There is always a chance of some issues when you have a antivirus and then add in further security.have you tried safe mode and system restore from there


----------



## Shimin4tor (Apr 23, 2013)

*Re: Access denied to C disk and lost admin rights to system admin account*

I've just tried system restore from safe mode, however it didn't work, the hidden admin has gone and I need to update Norton Antivirus, I did a scan yesterday but it didn't find any viruses or anything except for tracking cookies which it deleted.


----------



## joeten (Dec 4, 2008)

*Re: Access denied to C disk and lost admin rights to system admin account*

What do you mean the hidden admin is gone you should have been trying from the standard account not the admin,now leave the scanning and lets see if we can get some things running have you tried sfc /scannow SFC /SCANNOW Command - System File Checker - Windows 7 Help Forums
or chkdsk The How-To Geek Guide to Using Check Disk in Windows 7 or Vista


----------



## Shimin4tor (Apr 23, 2013)

*Re: Access denied to C disk and lost admin rights to system admin account*

I did the scanning from my normal account (which is an admin but has lost its rights), the other administrator account which appeared i think was the hidden admin. I have tried sfc /scannow from the admin account to no avail becuase it says on my normal account that "you must be an administrator running a console session in order to use the sfc utility." even though the account is an admin


----------



## Shimin4tor (Apr 23, 2013)

*Re: Access denied to C disk and lost admin rights to system admin account*

When i do chkdsk, it says "you do not have sufficient privileges. You have to invoke this utility running in elevated mode."


----------



## joeten (Dec 4, 2008)

*Re: Access denied to C disk and lost admin rights to system admin account*

You should be able to set account permissions from the hidden admin account for your other accounts,just for the sake of covering all the bases can you make a new account and give it admin permissions


----------



## Shimin4tor (Apr 23, 2013)

*Re: Access denied to C disk and lost admin rights to system admin account*

I have had to re enable the hidden administrator through safe mode with command prompt, it disappeared from the login screen after system restore, when I logged in, it said that my system has been restored to a previous time, this time was before the problem started and before I had installed Mcafee, so Mcafee has now gone, but I'm still getting access is denied to the C disk, also, I can't make a new account because when i press the button to manage another account or anything with the admin shield symbol, nothing happens, the cursor gets a circle to show that it is doing something but quickly disappears and nothing happens. This is using the hidden admin account.


----------



## joeten (Dec 4, 2008)

*Re: Access denied to C disk and lost admin rights to system admin account*

Hi if you have a install or recovery disc you could try this How to Run the System File Checker (Sfc.exe) Offline in Windows 7 and Vista - The Winhelponline Blog and see if the system files have any issue


----------



## spunk.funk (May 13, 2010)

*Re: Access denied to C disk and lost admin rights to system admin account*



> re enable the hidden administrator through safe mode with command prompt, it disappeared from the login screen after system restore,


System Restore would remove the changes with adding the Hidden Admin account. So you will have to make the Hidden Admin visible again, and then go to User Profiles and make your account admin again. Then remove any permissions on the C: drive.


----------



## jenae (Jun 17, 2008)

*Re: Access denied to C disk and lost admin rights to system admin account*

Hi, you have a number of problems we need to clean up the past AntiVirus installs among other things, the first problem is access to the c drive. There are a number of ways to do this and they do require some user expertise. 

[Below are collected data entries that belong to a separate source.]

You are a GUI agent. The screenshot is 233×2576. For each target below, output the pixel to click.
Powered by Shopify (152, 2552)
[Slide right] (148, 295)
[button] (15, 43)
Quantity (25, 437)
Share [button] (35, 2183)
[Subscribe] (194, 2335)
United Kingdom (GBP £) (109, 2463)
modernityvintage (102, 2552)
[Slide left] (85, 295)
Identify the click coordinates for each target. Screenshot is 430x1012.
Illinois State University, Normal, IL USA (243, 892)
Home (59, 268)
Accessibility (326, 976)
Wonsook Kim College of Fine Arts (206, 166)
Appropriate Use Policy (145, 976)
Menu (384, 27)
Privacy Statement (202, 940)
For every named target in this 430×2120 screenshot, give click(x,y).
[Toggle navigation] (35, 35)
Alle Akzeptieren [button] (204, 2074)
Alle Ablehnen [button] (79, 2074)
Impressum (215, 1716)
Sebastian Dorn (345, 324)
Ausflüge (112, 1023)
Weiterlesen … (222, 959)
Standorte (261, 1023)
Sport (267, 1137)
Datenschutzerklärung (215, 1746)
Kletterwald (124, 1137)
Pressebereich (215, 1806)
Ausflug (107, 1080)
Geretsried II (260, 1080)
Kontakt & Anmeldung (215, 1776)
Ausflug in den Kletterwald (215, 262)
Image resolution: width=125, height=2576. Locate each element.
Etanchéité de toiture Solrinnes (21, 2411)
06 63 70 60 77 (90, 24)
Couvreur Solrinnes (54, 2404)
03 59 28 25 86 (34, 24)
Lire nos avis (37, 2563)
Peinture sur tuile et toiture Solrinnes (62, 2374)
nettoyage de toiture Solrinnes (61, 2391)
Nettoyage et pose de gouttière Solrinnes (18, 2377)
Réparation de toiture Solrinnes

Lets try the simple one first, we need to disable UAC so you can get to security tab under properties in c:\ drive, and set your user as full access.

I have written this to make it as simple as possible You need to boot to safe mode advanced and select the option to "repair your computer" from here we are going to select the command prompt:-

From the command prompt at the x:\sources> prompt type:-

bcdedit |find "osdevice" (press enter)

Will return the partition letter the RE has assigned (normally c if not change to the drive letter returned.(assume c

Next still at the x:\Sources> prompt type C: (press enter)

At the c:\> prompt type:- regedit.exe (press enter)

Registry editor will open select the Key:-

HKEY_LOCAL_MACHINE , then from the main menu click on "File" select "Load Hive" a sources box will open browse to C:\windows \system32\config and click on "Software".

A name hive box will open call it UAC and press OK.

The registry editor will be open and you will note a new key called "UAC" expand the + and navigate to:-

Microsoft expand the +
Next:-

Windows expand the +
Next:-

Current Version expand the +
Next:-

Policies expand the +
Next:-

Click on "system" on the right you will see a value 

"EnableLua" right click on this and select "modify", in the value modify box where 1 is type 0 and OK.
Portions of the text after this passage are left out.